[Written problem]: Copy the rows word for word, from the first one down through the line that contains "coord(287,55)", including both ends.

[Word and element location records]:
** Start **

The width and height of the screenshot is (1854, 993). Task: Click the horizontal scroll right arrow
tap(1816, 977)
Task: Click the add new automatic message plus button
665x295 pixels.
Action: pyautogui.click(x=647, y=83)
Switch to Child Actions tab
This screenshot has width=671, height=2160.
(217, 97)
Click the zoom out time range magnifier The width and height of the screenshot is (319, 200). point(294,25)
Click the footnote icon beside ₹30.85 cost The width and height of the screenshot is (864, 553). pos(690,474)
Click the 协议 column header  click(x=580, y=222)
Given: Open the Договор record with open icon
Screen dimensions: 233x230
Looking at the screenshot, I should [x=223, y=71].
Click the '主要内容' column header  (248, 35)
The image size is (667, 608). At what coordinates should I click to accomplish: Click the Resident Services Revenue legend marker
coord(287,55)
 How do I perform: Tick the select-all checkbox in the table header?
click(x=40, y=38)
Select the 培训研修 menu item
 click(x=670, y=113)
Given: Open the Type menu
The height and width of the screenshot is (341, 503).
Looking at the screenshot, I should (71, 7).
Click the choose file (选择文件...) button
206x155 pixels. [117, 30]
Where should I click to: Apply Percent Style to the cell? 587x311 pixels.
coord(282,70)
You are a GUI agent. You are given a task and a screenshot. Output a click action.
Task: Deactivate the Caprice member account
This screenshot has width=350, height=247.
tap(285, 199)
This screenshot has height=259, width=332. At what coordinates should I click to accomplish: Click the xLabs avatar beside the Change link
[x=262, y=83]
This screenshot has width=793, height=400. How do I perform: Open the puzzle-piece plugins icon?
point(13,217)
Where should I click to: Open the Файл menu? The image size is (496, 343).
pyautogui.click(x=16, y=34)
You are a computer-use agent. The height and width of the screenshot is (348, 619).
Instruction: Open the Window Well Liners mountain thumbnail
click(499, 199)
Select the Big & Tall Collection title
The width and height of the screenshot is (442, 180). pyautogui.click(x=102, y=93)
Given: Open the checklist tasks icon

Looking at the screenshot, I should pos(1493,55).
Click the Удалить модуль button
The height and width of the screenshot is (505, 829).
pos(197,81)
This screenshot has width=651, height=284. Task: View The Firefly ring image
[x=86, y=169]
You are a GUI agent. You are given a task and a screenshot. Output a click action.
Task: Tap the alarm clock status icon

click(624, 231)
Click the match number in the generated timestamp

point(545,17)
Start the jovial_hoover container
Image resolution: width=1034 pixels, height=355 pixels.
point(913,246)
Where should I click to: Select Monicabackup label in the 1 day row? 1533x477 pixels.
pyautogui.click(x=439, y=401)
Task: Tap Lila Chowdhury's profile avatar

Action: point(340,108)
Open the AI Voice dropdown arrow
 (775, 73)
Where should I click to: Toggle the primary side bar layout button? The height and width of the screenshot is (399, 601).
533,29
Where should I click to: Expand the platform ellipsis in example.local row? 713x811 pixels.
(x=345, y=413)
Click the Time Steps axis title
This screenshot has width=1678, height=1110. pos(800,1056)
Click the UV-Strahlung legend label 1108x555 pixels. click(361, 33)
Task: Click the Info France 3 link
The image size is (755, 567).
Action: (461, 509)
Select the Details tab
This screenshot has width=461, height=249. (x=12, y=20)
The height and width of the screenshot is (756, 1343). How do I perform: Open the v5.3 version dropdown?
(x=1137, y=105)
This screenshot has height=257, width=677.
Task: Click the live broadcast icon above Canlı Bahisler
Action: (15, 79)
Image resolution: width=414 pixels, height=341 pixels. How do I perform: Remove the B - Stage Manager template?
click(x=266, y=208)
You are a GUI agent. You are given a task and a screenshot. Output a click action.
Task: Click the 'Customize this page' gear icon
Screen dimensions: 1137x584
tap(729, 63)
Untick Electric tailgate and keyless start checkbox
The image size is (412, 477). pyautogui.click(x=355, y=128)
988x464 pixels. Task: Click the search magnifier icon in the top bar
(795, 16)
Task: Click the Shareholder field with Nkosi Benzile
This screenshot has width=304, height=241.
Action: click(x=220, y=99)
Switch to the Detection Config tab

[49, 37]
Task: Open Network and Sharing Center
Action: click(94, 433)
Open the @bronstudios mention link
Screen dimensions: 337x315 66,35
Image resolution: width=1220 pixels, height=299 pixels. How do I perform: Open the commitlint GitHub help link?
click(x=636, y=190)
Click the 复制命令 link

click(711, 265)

** End **

[Expected answer]:
The width and height of the screenshot is (1854, 993). Task: Click the horizontal scroll right arrow
tap(1816, 977)
Task: Click the add new automatic message plus button
665x295 pixels.
Action: pyautogui.click(x=647, y=83)
Switch to Child Actions tab
This screenshot has width=671, height=2160.
(217, 97)
Click the zoom out time range magnifier The width and height of the screenshot is (319, 200). point(294,25)
Click the footnote icon beside ₹30.85 cost The width and height of the screenshot is (864, 553). pos(690,474)
Click the 协议 column header  click(x=580, y=222)
Given: Open the Договор record with open icon
Screen dimensions: 233x230
Looking at the screenshot, I should [x=223, y=71].
Click the '主要内容' column header  (248, 35)
The image size is (667, 608). At what coordinates should I click to accomplish: Click the Resident Services Revenue legend marker
coord(287,55)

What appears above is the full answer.